*Extract provided:*
Shuttle Routes/Changes

Airlines created “shuttle”-branded routes to appeal to business travelers who want regularly scheduled, predictable flights. It used to be the case that a dedicated fleet of aircraft flew the routes, but there’s been a continual dilution of true shuttle service. While American and Delta do offer upgraded amenities in the airport and on board, today there isn’t much of a difference between a shuttle flight and any other regional flight you may take. For Delta and American shuttle flights at Boston, San Francisco, LaGuardia and Washington Reagan, there are dedicated check-in counters for shuttle flights; the Delta gates have complimentary coffee and newspapers; and on board, main cabin and first-class passengers get complimentary alcoholic beverages and upgraded snacks.

While those amenities are nice, the flights are short. The routes are no difference than many destinations across the US which have almost hourly service. With heightened security requirements post-9/11 and LaGuardia airport construction, there still isn’t much quick or efficient about commercial flying compared to Amtrak or scheduled bus service.

American’s E-175s feature a two-class configuration with 12 First Class seats and 64 Main Cabin seats.
American’s E-175s service the majority of AA shuttle routes.

We continue to see changes being made to the shuttle services, particularly with Delta. Until the middle of November, Delta’s shuttle webpage had a separate section dedicated to the West Coast shuttle routes of Los Angeles and Seattle to San Francisco, but that section is no longer listed. Many on the Airliners.net forum speculate it’s because of the move of the Boeing 717 aircraft out to the West Coast as well as increased competition and less of a need to market a shuttle product. While Chicago to New York and Seattle to San Francisco are branded as shuttle routes for Delta (at least for the time being), they’re not for American, and I won’t compare them in this article.

*Exercise task:* Reproduce word for word the stretch of the shuttle article from "Shuttle Routes/Changes" through "and upgraded snacks.". Rely only on the shuttle article above.

*Data shown:*

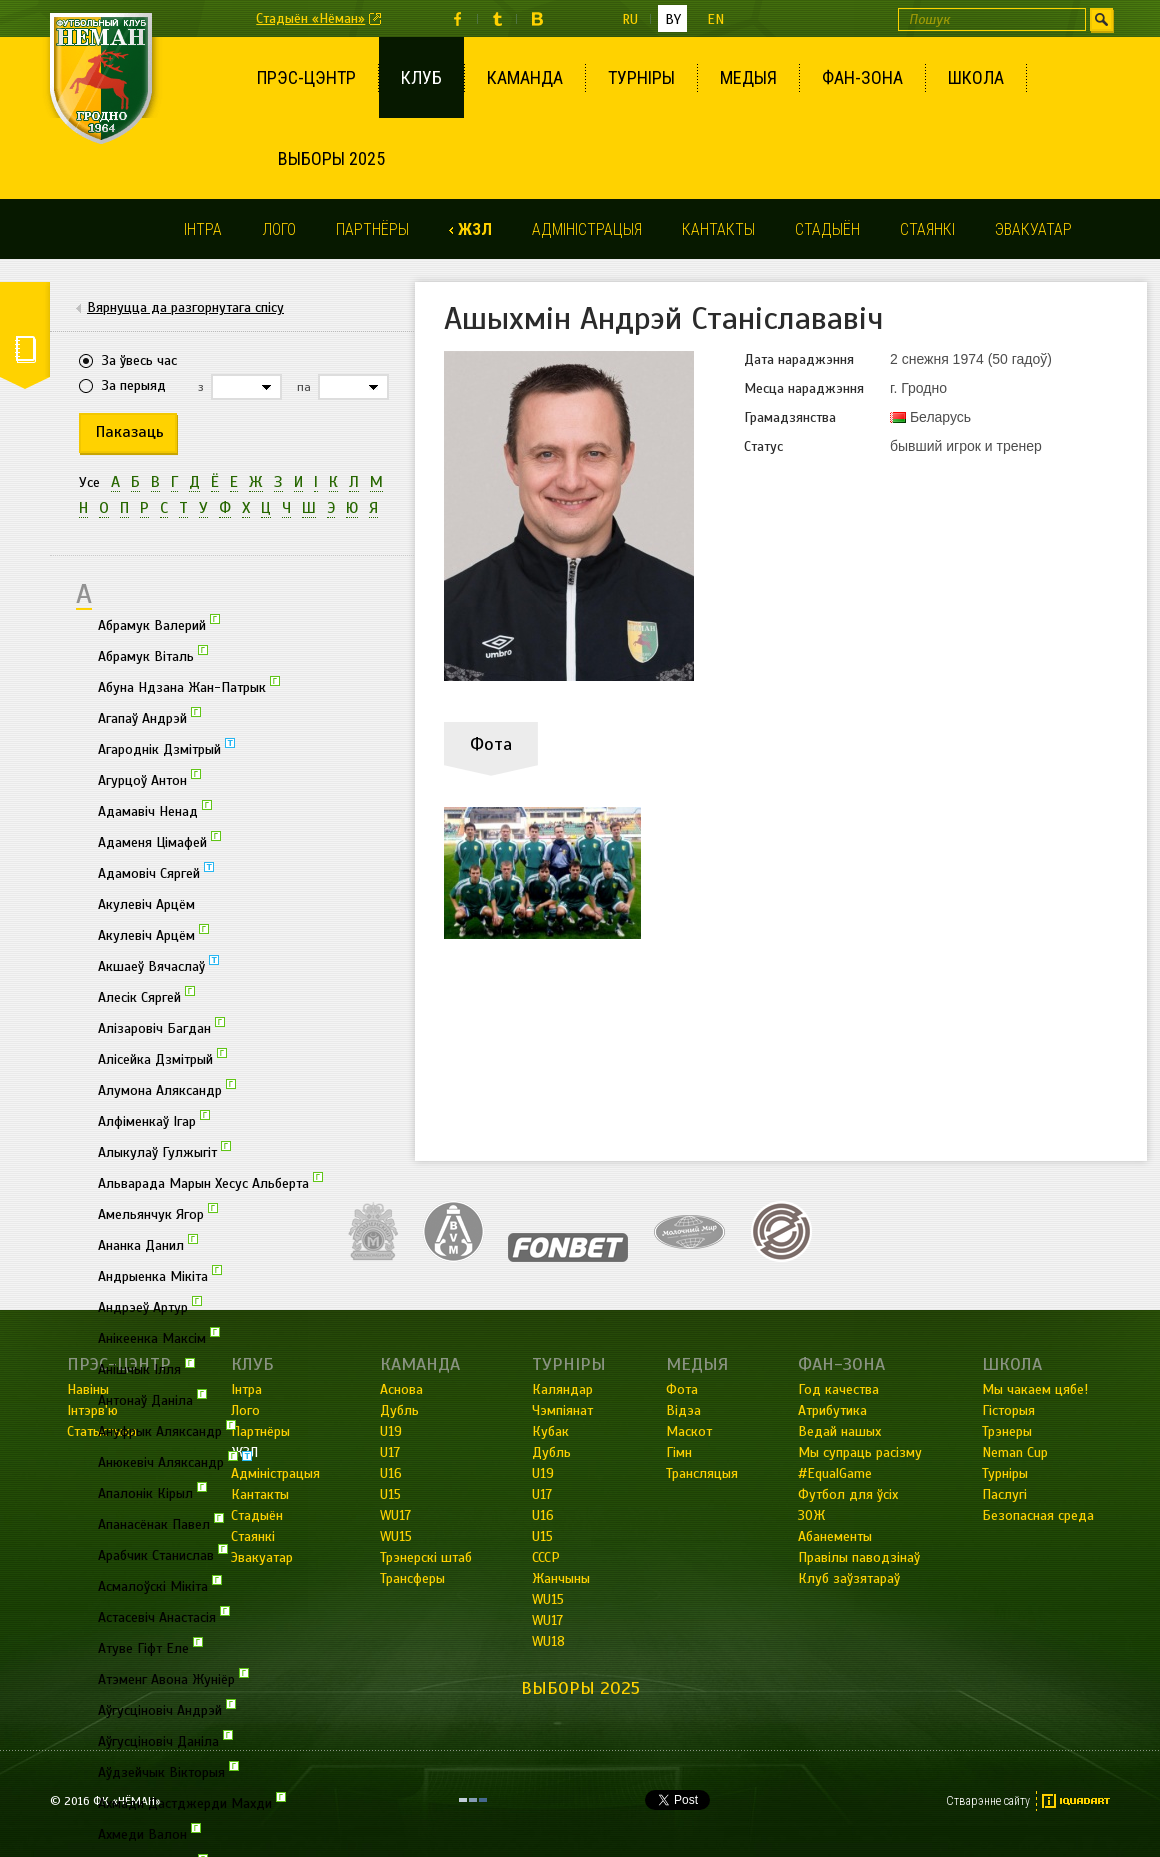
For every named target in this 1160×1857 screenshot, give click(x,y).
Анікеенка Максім (159, 1337)
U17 (542, 1494)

*Written reply:*
Shuttle Routes/Changes

Airlines created “shuttle”-branded routes to appeal to business travelers who want regularly scheduled, predictable flights. It used to be the case that a dedicated fleet of aircraft flew the routes, but there’s been a continual dilution of true shuttle service. While American and Delta do offer upgraded amenities in the airport and on board, today there isn’t much of a difference between a shuttle flight and any other regional flight you may take. For Delta and American shuttle flights at Boston, San Francisco, LaGuardia and Washington Reagan, there are dedicated check-in counters for shuttle flights; the Delta gates have complimentary coffee and newspapers; and on board, main cabin and first-class passengers get complimentary alcoholic beverages and upgraded snacks.